E’ trascorso piu’ di un mese dall’assassinio del Generale iraniano Suleimani. L’Amministrazione USA ha ammesso senza batter ciglio di aver ordito questo omicidio. L’Europa (ma non tutta) ha storto la bocca mostrando una molto prudente disapprovazione. Qualche giornalista si è domandato quali potevano essere i veri motivi, mentre l’opinione pubblica rimaneva abbastanza fredda incapace di mostrare interesse per un avvenimento distante, apparentemente misterioso, e apparentemente marginale. Oggi l’avvenimento è completamento dimenticato in Europa.

La complessa e confusa macchina delle elezioni presidenziali americane ha cominciato a scaldare per bene i suoi motori. Trump si sente sempre più forte grazie al buon andamento dell’economia ma grazie soprattutto allo scadente dibattito in campo democratico per la scelta del candidato che si misurerà con l’attuale Presidente, candidato indiscusso per il suo secondo mandato.

L’uccisione di Suleimani non è stata giustificata, come se non ce ne fosse bisogno. L’Iran è un nemico indiscusso, per l’attuale Amministrazione americana e Trump sembra essere un ottimo interprete del desiderio che l’anima dell’America profonda ha di sentire un uomo forte (e perchè no? prepotente) come massima guida politica.

Una mossa elettorale, dunque? Forse. Ma forse c’è dell’altro. Nella sua prima campagna, Trump aveva criticato apertamente l’eccesso di spese militari. La sua strategia annunciata dell’America first, implicava una forte simpatia per l’isolazionismo, abbandonando amici e alleati a giocare i propri giochi sullo scacchiere internazionale. In questo quadro sembrava rientrasse la dichiarata e praticata simpatia per Putin. L’insofferenza per il Patto atlantico. Il disprezzo per l’amicizia europea e la soddisfazione per l’irreversibile deterioramento dell’Unione europea. Ultima, non per importanza, la prospettiva dichiarata di un ritiro delle forze americane dall’Iraq e, finalmente, dall’Afganistan. Il Pentagono non avrebbe dovuto gioire per queste prospettive.
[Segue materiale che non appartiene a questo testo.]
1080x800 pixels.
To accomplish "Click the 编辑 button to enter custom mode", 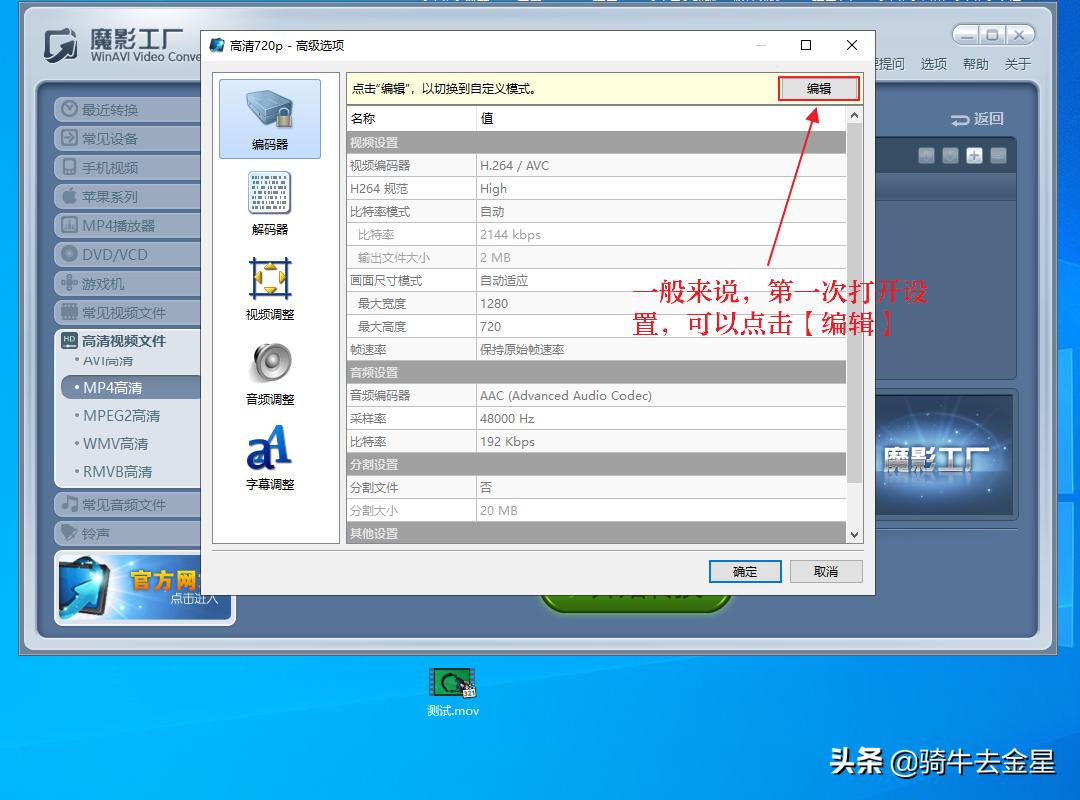I will tap(818, 88).
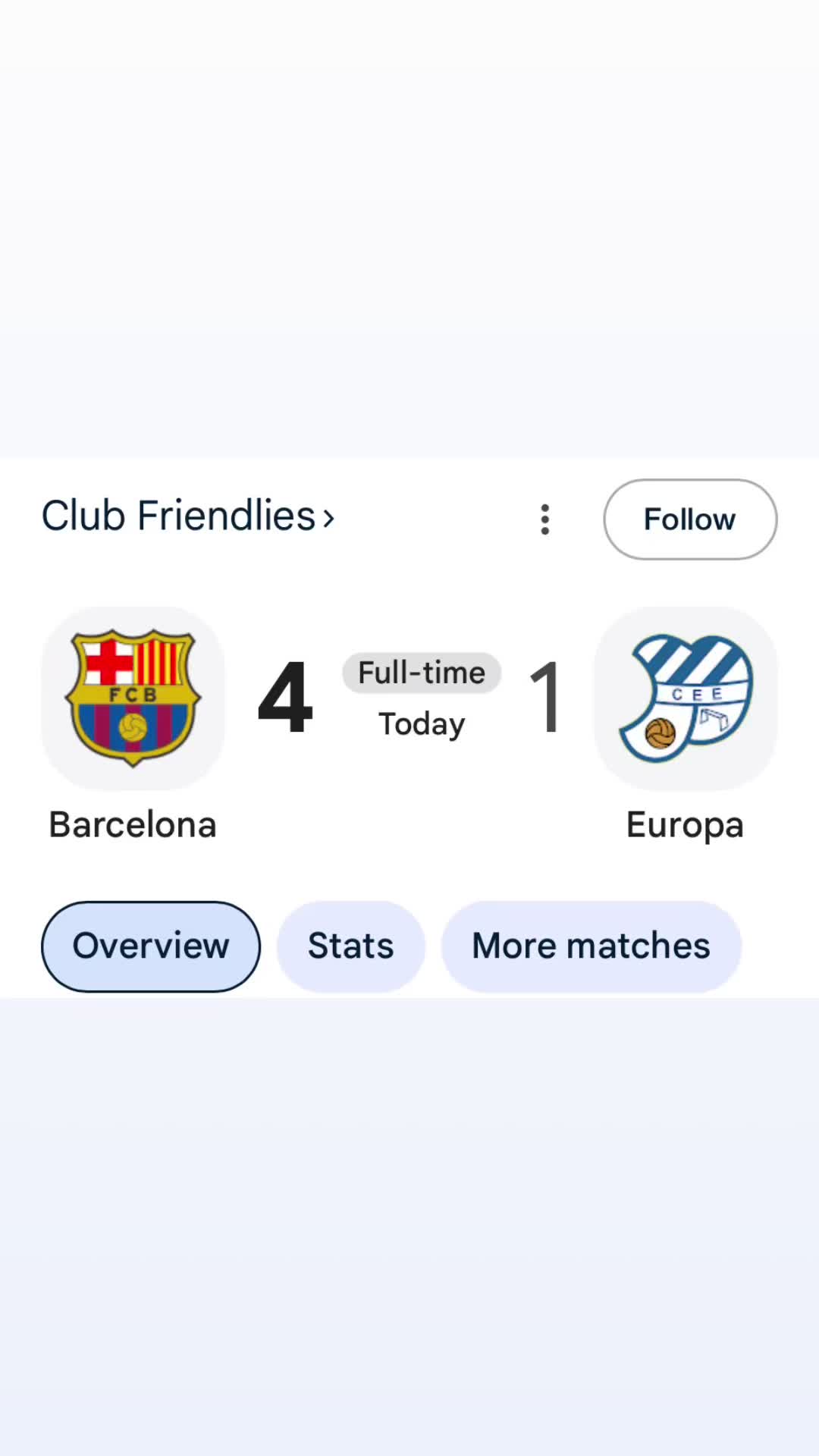This screenshot has width=819, height=1456.
Task: Click the Europa team name
Action: [x=685, y=826]
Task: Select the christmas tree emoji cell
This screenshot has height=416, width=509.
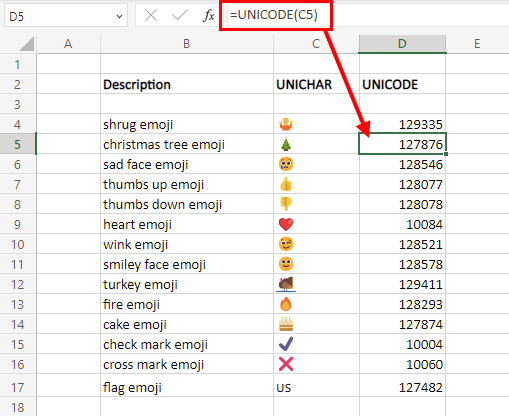Action: click(316, 144)
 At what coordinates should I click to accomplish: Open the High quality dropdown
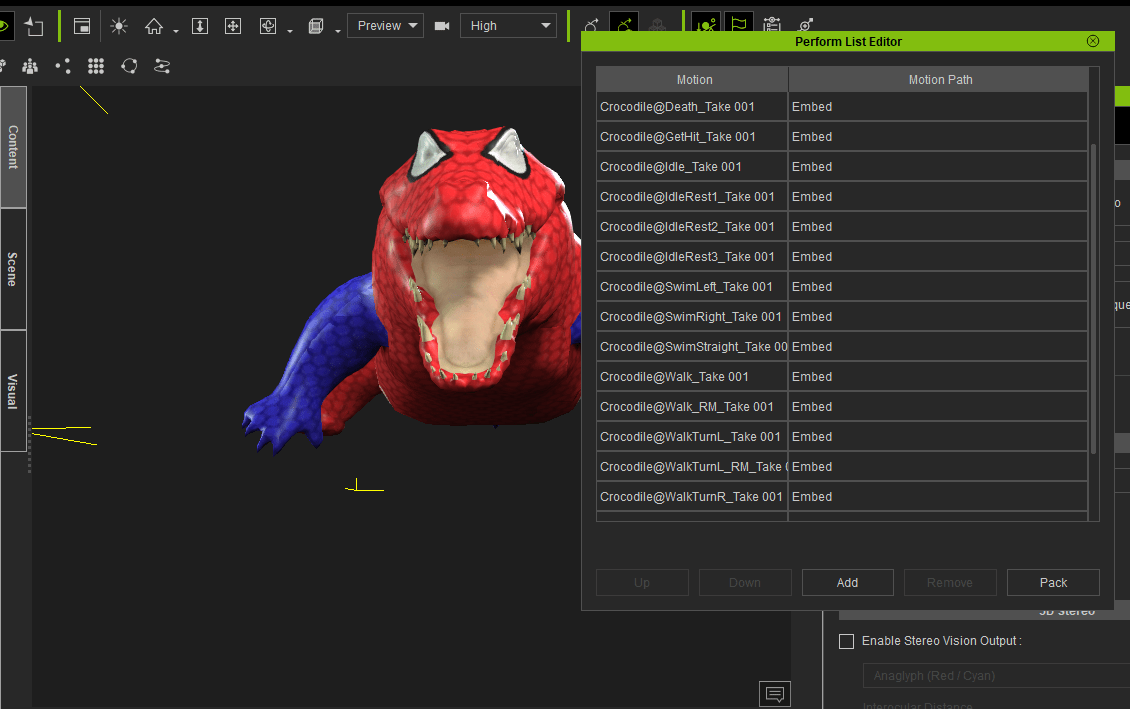point(508,26)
Ma Trump non è affatto la colomba pacifista che sembrava promettere alla sua prima elezione. Le spese militari sono aumentate di un bel po’ durante il suo mandato (almeno 130 miliardi di dollari, secondo alcuni analisti) e, grazie, alle forti tensioni con l’Iran, tutti prevedono che aumenteranno ancora.

Non a caso quasi tutti quelli che hanno pubblicamente approvato l’uccisione di Suleimani, sono legati all’industria degli armamenti. Un giornalista del The Intercept, Lee Fang, si è preso la briga di raccogliere le dichiarazioni di alcuni dei più importanti managers e consulenti della prima industria USA, quella appunto delle armi. Colpisce la visione cinica di questi personaggi dalla quale appare senza mezzi termini la soddisfazione per un aumento delle probabilità di un nuovo intervento militare in medio oriente. “Fa bene agli affari”, hanno sfacciatamente ammesso alcuni di loro.[Chi volesse ascoltare queste dichiarazioni può riferirsi all’articolo di Fang, che le ha raccolte in un apposito video].
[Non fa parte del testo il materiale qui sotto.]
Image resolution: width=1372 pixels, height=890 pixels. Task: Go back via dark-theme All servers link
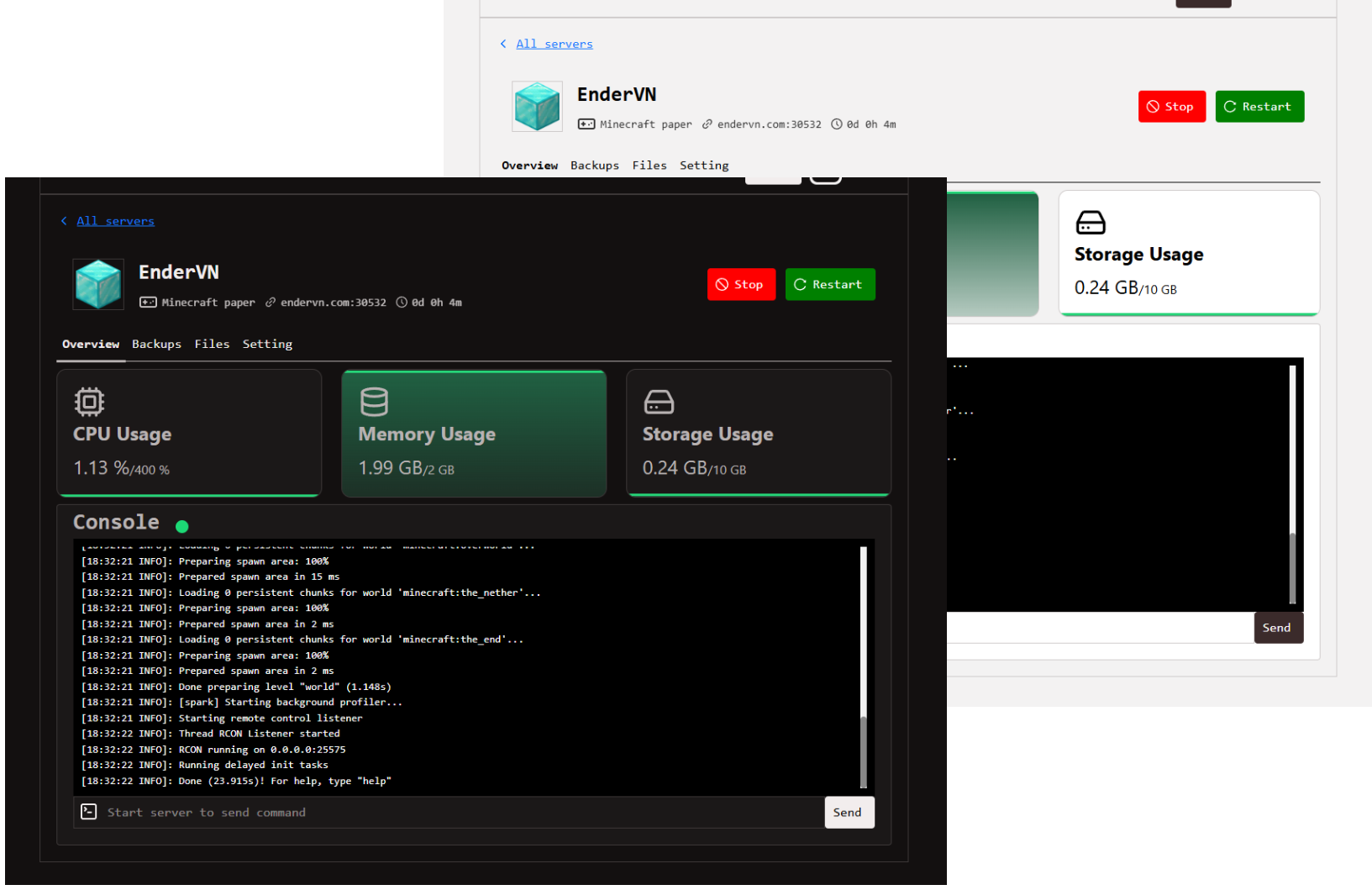[115, 221]
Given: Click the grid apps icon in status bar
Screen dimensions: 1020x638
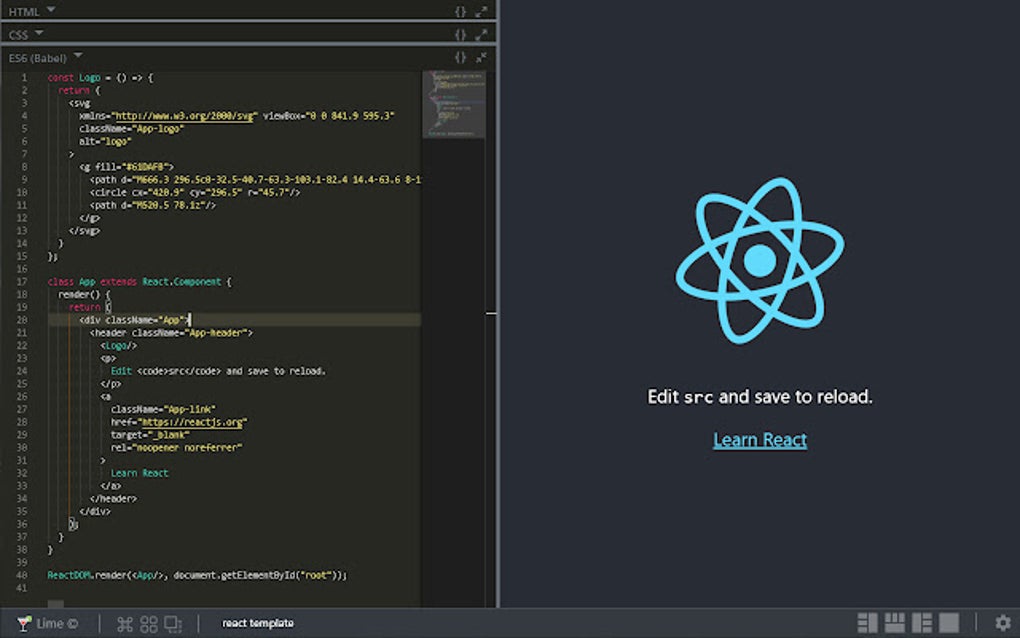Looking at the screenshot, I should click(x=148, y=623).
A parte qualsiasi giudizio morale (i repubblicani hanno diffidato i giornalisti a chiamare quello di Suleimani, un assassinio bell’e buono, mentre i Democratici insistono sull’aspetto illegale di quest’azione non essendo gli USA in guerra dichiarata con l’Iran e dovendosi dunque escludere che Suleimani potesse essere considerato obbiettivo militare), noi europei dovremmo valutare seriamente la pericolosità di certe decisioni americane, prese senza alcuna consultazione e considerazione delle conseguenze disastrose che una nuova sanguinosa guerra in Medio Oriente potrebbe avere per noi.
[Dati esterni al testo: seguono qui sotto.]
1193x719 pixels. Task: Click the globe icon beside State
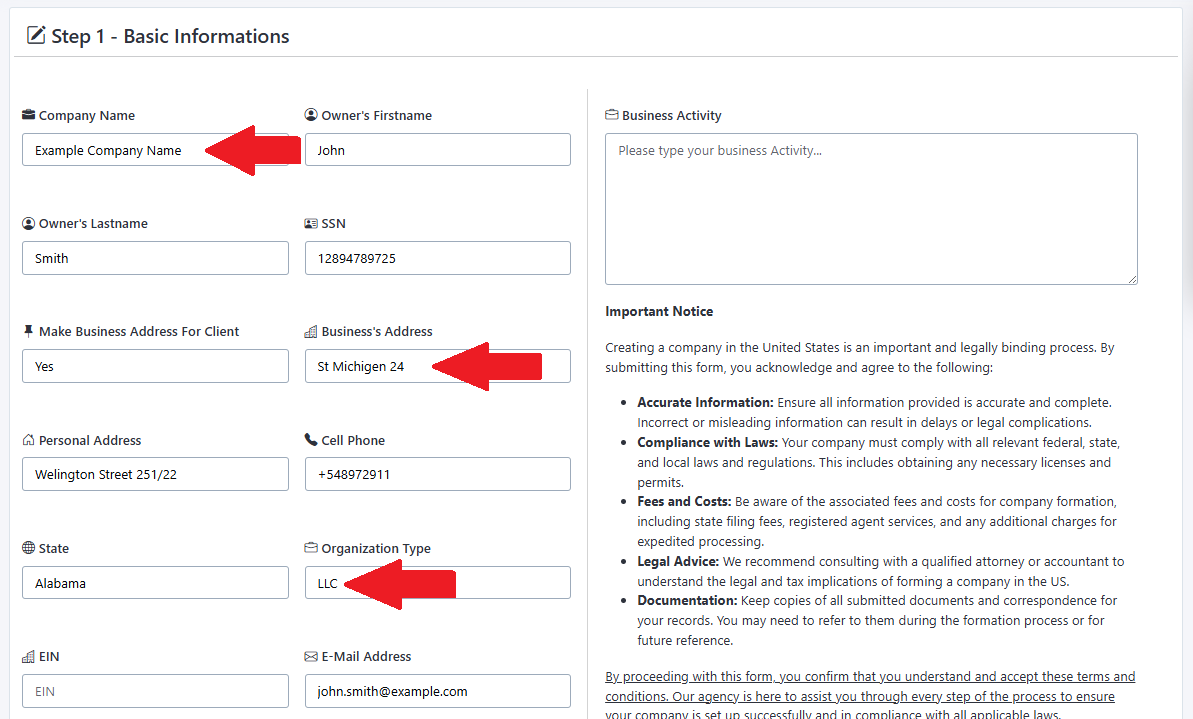pyautogui.click(x=29, y=548)

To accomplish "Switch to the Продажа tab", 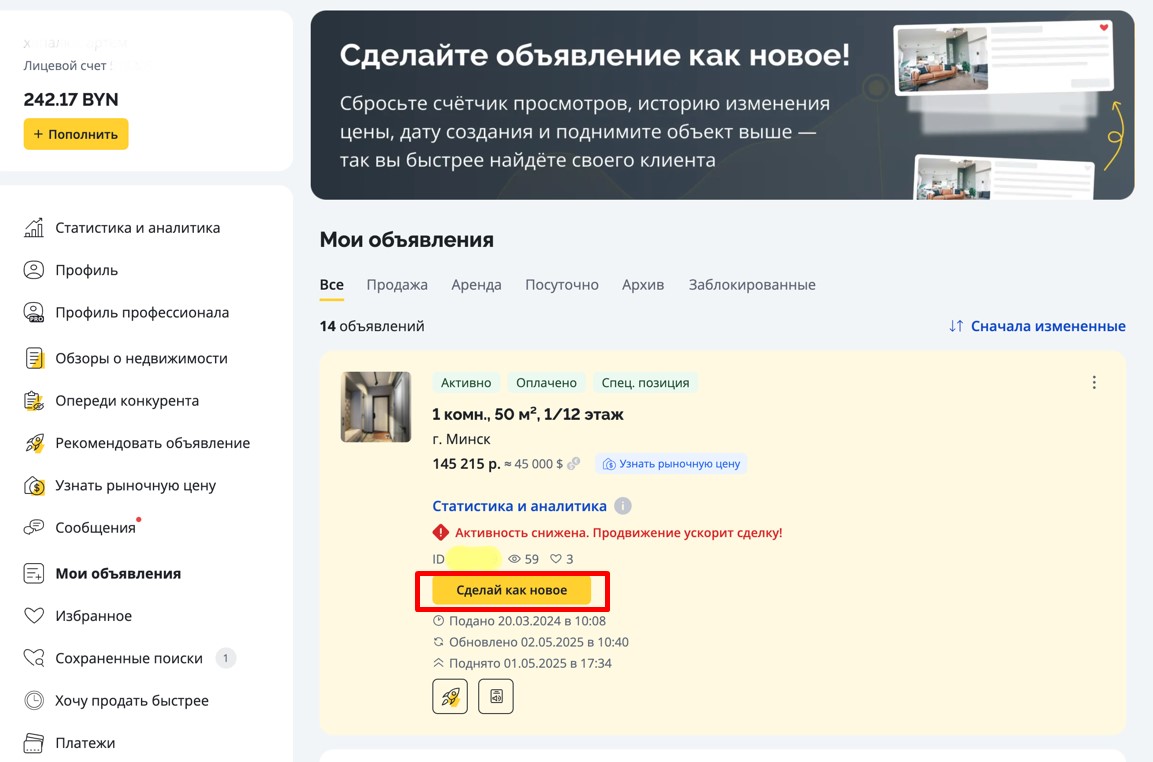I will coord(397,285).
Non sono pochi i politici italiani che hanno espresso a suo tempo il loro compiacimento per le politiche dell’attuale Amministrazione americana. E se i Leghisti non sono più al Governo i Grillini invece ancora hanno incarichi di grave responsabilità nella conduzione della politica estera dell’Italia. Non uno di loro ha finora levato la voce per esprimere un dissenso, foss’anche timido, da quanto è accaduto e continua ad accadere in Medio Oriente a causa della incontrollabile azione americana.